Sivers is adamant about maintaining equality among artists on CD Baby, to the point where he says he’s refused to sponsor artists’ tours or invest in artists’ projects. The site does feature a few albums on its front page and in its "Editors’ Picks" section and there are several posts on CD Baby Talkback bemoaning the perceived "preferential treatment" given albums that make those sections.

According to Sivers, those features were added only after customers requested them, and he claims that being featured on the front page has no effect on sales. "I’ve double- and triple-checked this for years, and being on the front page does not sell a single CD," he says. CD Baby reports to Soundscan and lists both its weekly and all-time top sellers on the site, though without dollar or unit sales figures.

"It’s a simple, straightforward, no flash machine run by folks who genuinely want us indies to make it," Bailey says. "I’m married with two kids, and music has been my full time career for seven years. I couldn’t have done it without CD Baby, period."

Springboarding from the success of his original site, Sivers recently added sister site, cdbaby.net, which features links to marketing, management, and career resources for aspiring musicians. He now devotes most of his time to running the recently launched hostbaby.net, which offers affordable web site hosting for musicians.

"I just set out to take everything I had learned in creating CD Baby and use it to help a musician make a great web site," Sivers says. Most artists’ web sites are really bad, not the best representation of their music and perhaps even hurting them more than helping them."

For $20 per month, CD Baby web designers help artists design their sites, with online tutorials to guide them through musician-targeted features like creating a concert calendar, setting up streaming audio, and email lists. HostBaby will also register and keep current a domain name for an additional $10 per year, and offers disk space beyond the included 500MB at a rate of $10 per additional 500MB.

To date, Host Baby services nearly 2,000 customers, according to Sivers.

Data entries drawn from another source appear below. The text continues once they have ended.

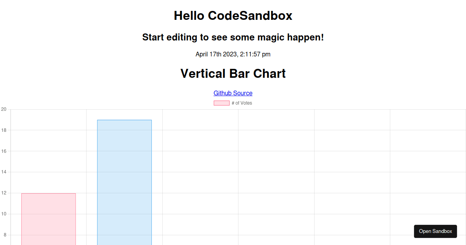Toggle the '# of Votes' legend entry
The image size is (466, 245).
pos(233,103)
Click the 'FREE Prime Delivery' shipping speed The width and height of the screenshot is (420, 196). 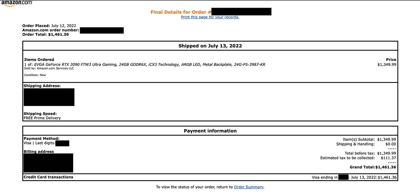42,118
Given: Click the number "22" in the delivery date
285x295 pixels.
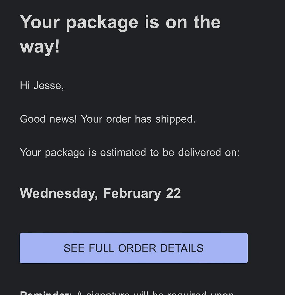Looking at the screenshot, I should click(174, 193).
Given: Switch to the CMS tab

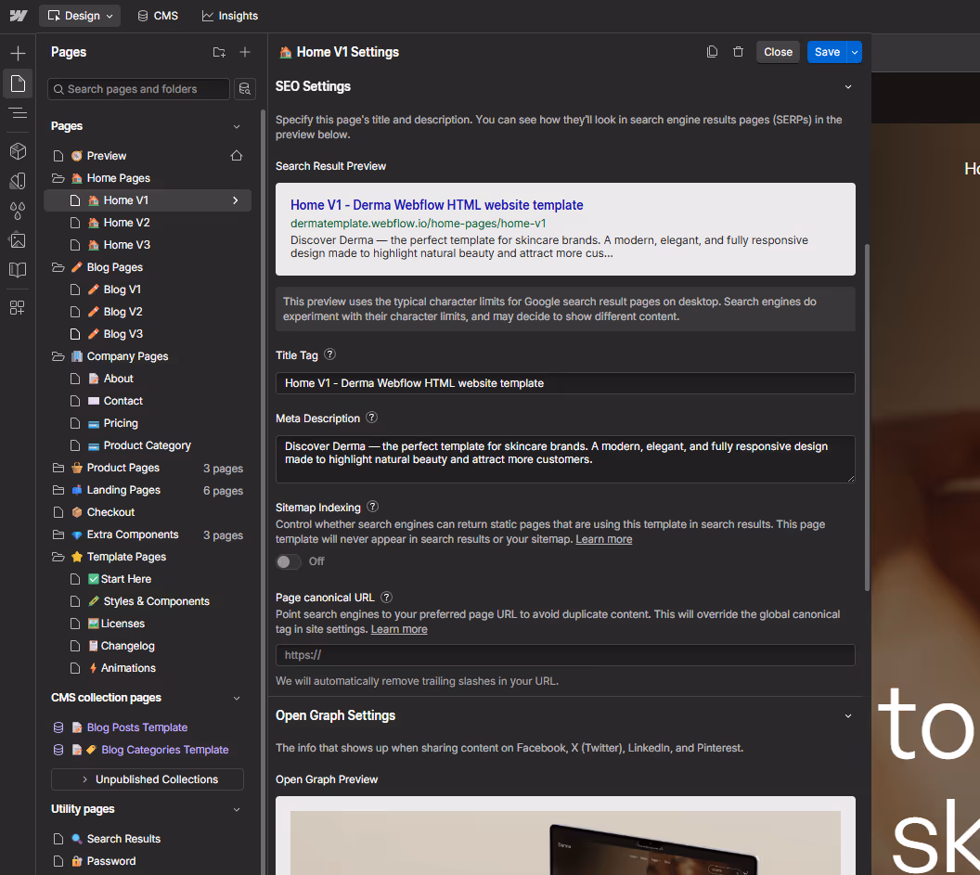Looking at the screenshot, I should point(157,15).
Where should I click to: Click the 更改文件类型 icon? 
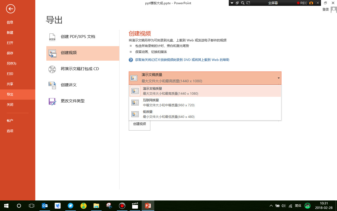52,101
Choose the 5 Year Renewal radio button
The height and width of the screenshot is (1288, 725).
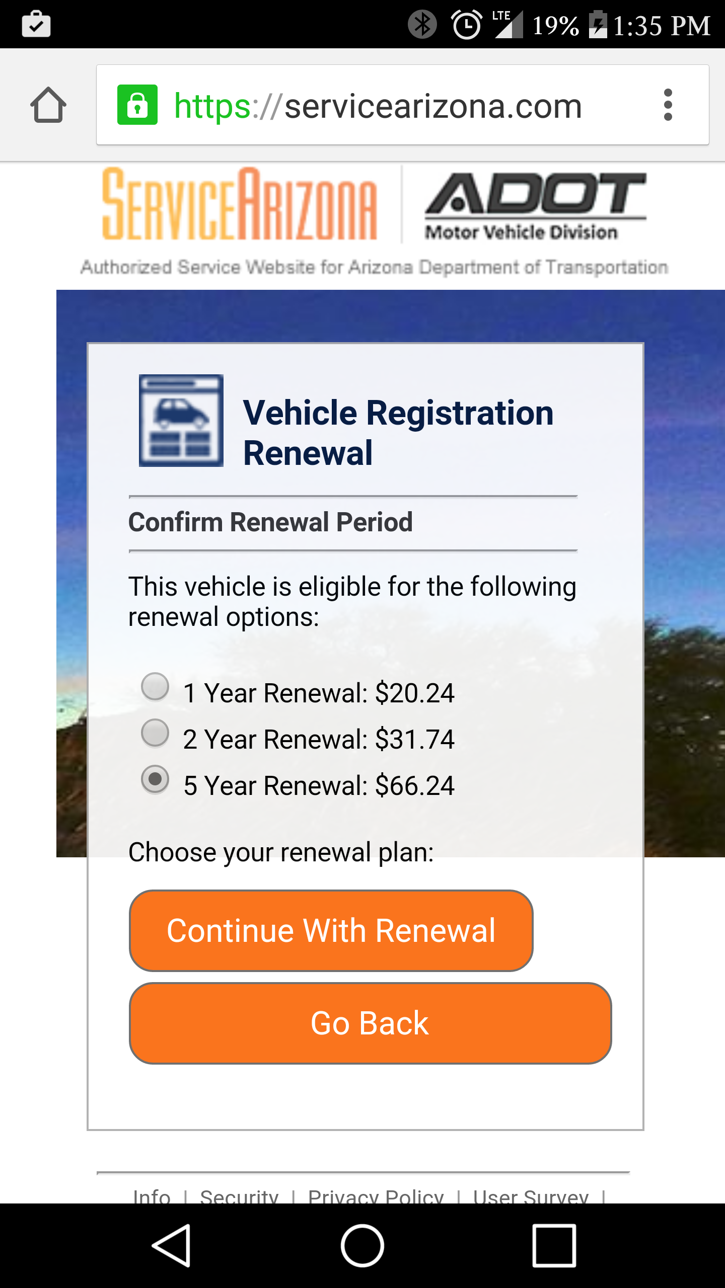pyautogui.click(x=155, y=779)
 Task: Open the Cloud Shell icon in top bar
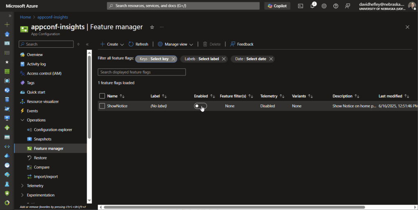(300, 6)
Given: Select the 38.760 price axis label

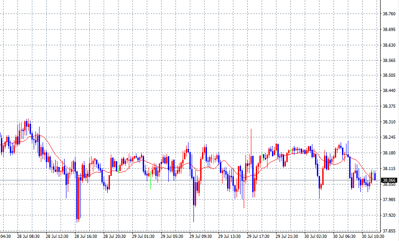Looking at the screenshot, I should click(389, 14).
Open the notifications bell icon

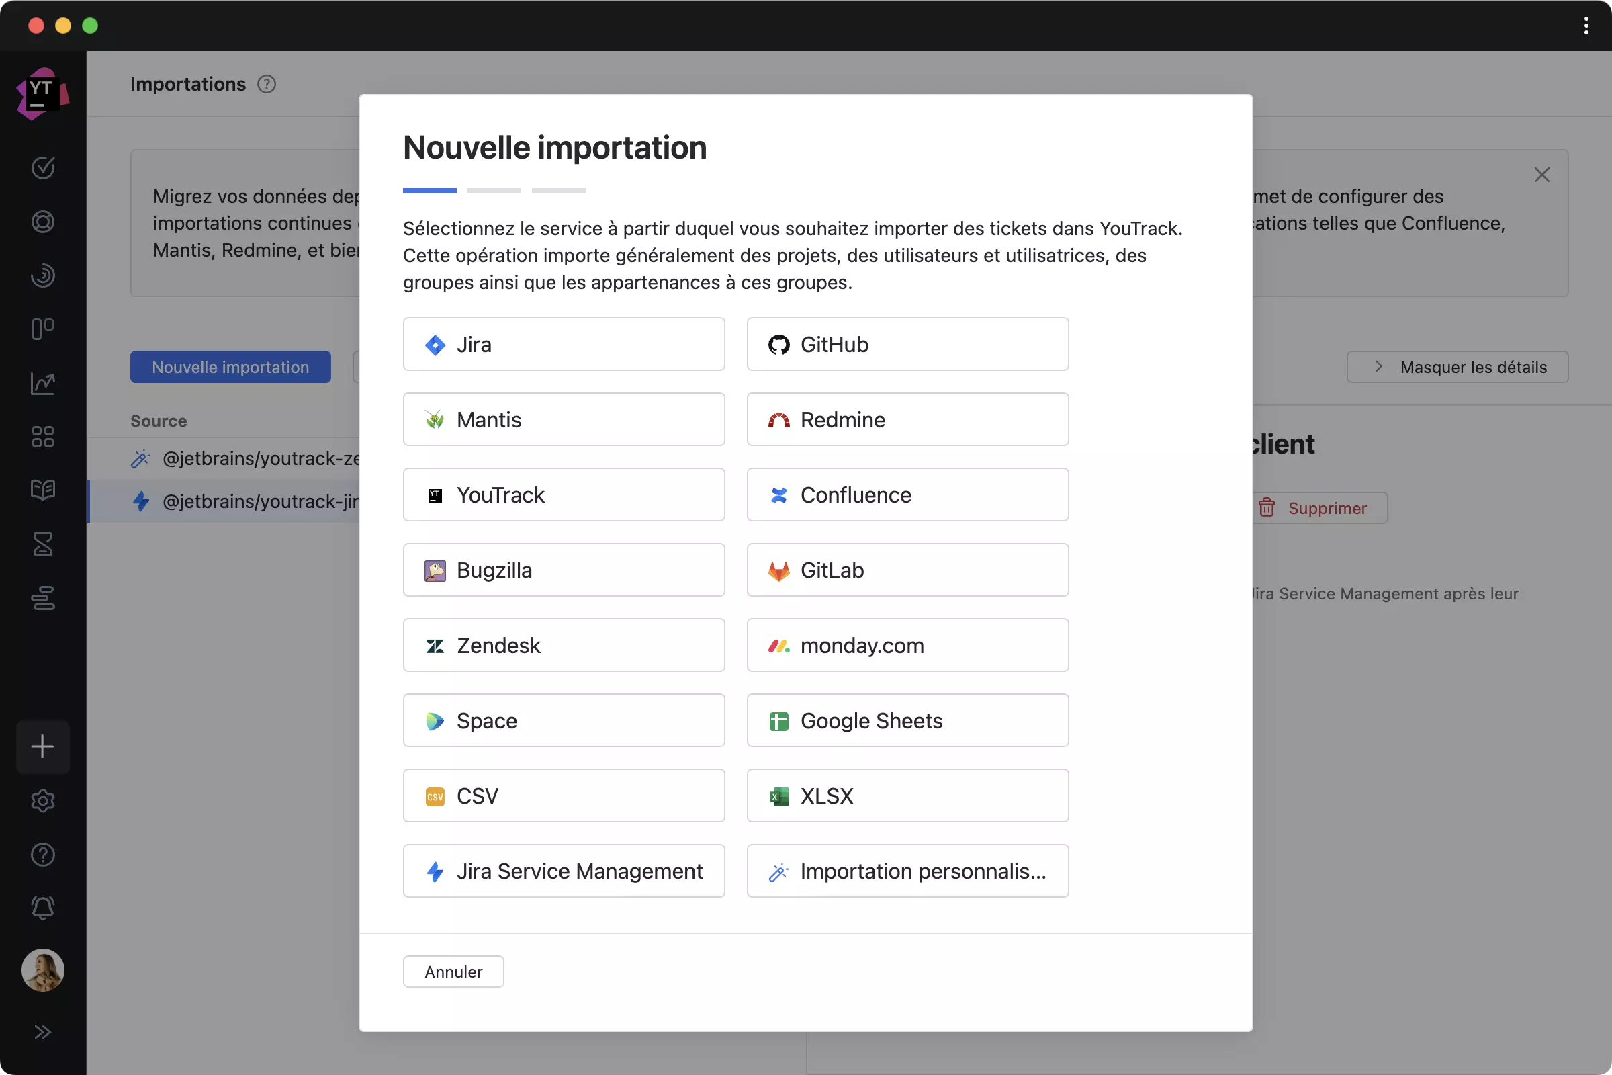pos(42,908)
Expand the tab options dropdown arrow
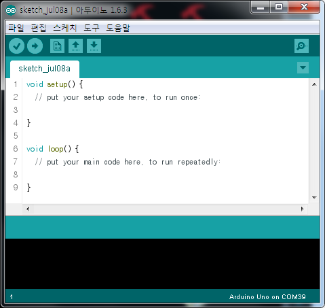The image size is (325, 308). click(x=303, y=67)
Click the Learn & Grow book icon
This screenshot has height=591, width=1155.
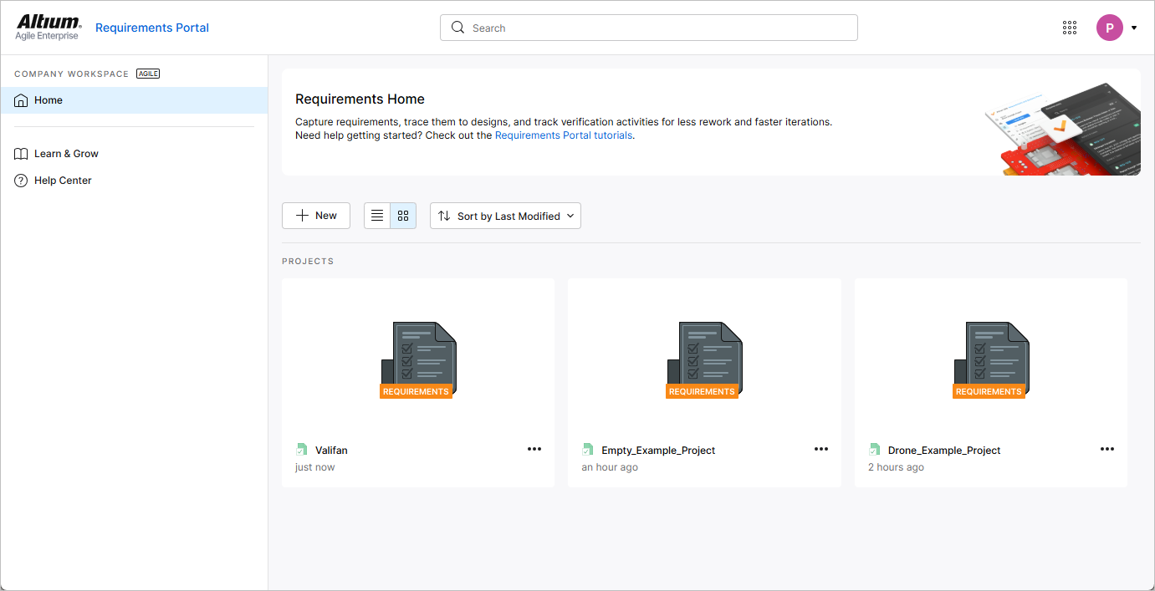22,154
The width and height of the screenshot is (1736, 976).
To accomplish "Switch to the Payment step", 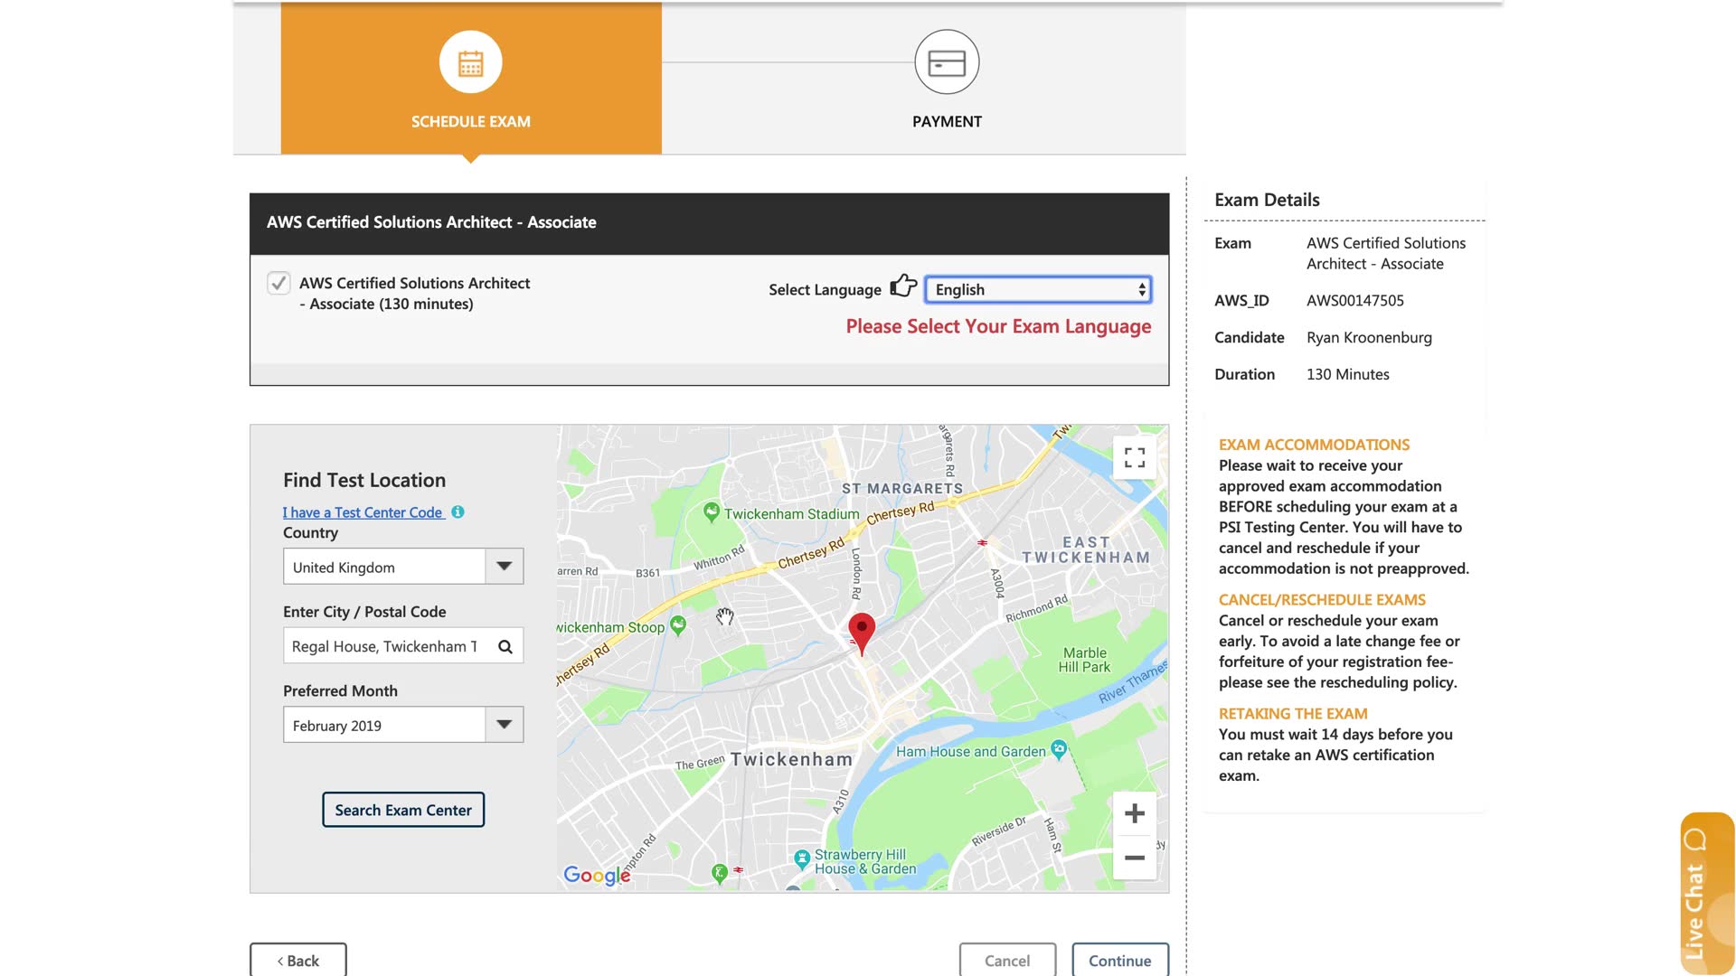I will click(x=947, y=121).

Last year, CD Baby entered an agreement with Apple’s iTunes, a move that some perceived as an indication that the notoriously maverick-minded Sivers was getting in bed with a corporation. "The only change in CD Baby culture we had to make in order to do this big digital distribution thing was having our first contract," Sivers says iTunes gives Apple a wholesale rate of 65 cents per song or $6.50 per album, out of which CD Baby keeps 9%. (CD Baby has digital distribution deals with other sites—including Emusic, Rhapsody, and MusicMatch—and details of those agreements can be found at http://cdbaby.net/dd.)

"I worked at Warner Brothers for a few years, so I know how to finagle the big beasts," he says. "It’s slow. It’s learning how there are nine different people handling different aspects of our account, and how to appeal to each one, in order to get something done."

Silvers sums up his company’s philosophy this way: "when artists are ready to make a good living from selling their music to the world, and skip all the sharks that run the old-school music biz, we’re glad to be here for them."